(Statue of Hamlet in Stratford-Upon-Avon. Photo credit: Tom Reedy.)
To build or not to build? That is the question for Insurance CIOs. While some may not agree that the buy-versus-build decision is as serious as the contemplation of life or death that Hamlet was debating in Shakespeare’s famous play, it is definitely in the running for a close second. It is a topic that has been examined and debated within the four walls of every insurance company at some time – probably multiple times. Unfortunately, there is no algorithm or actuarial model that will give us the “right” answer and predict the success of that decision in next 3-5 years. Yes, we have to rely on “other” factors, not the normal number crunching and statistical risk analysis, to help us with our decisions – and for both the insurance business professional and the technologists, this can be a surreal experience.
Don’t get me wrong – the costs and time estimates for both options will produce an objective start, but will not give you the solid algorithm and probability of success that everyone is looking for. Instead, you need to look at several other factors, The Three Pillars, which include: skill sets and culture of personnel, existing architecture, and finally, how you envision your business in the future.
1) Skill Sets and Culture: Let’s face it – most insurers have a mix of solutions that are vendor-bought and internally-developed. For those core Insurance solutions (especially underwriting workstation and policy administration), you will want to assess your personnel – both IT and business professionals. If your IT department does not have experience and skill sets necessary to build applications, (or a solid insurance background), it may be hard to attract that talent in a short timeframe. Having dedicated and committed business resources who are willing to challenge the status quo are a must, regardless of whether you build or buy.
2) Existing Architecture: Unless you are a brand new insurance company, you will also have to clear the hurdle of how the new systems will fit into an already existing architecture (whether legacy or modernized). The ease of integration with your new solutions may not offer the ultimate end user experience you want to provide for your customers.
3) Future of your Business: Perhaps most importantly is what your business looks like today and how it will evolve.
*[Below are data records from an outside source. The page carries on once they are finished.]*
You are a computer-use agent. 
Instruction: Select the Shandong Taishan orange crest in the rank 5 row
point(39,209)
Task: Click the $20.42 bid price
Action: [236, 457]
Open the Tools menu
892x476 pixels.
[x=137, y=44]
Will you be able to achieve the agility, flexibility and control over the products you want to offer? Can multiple products be offered together in a desirable distribution method? Can your organization adhere to a vendor-based offering without extensive customization?
There are many great vendors and products in the market today, and technology continues to advance to offer more flexibility and speed-to-delivery for both vendor and in-house technical personnel to capitalize on. None of this makes the decision any easier, but by examining The Three Pillars within the context of your own organizations, you may end up with a more insightful, forward-thinking, and perhaps less painful, answer than Hamlet.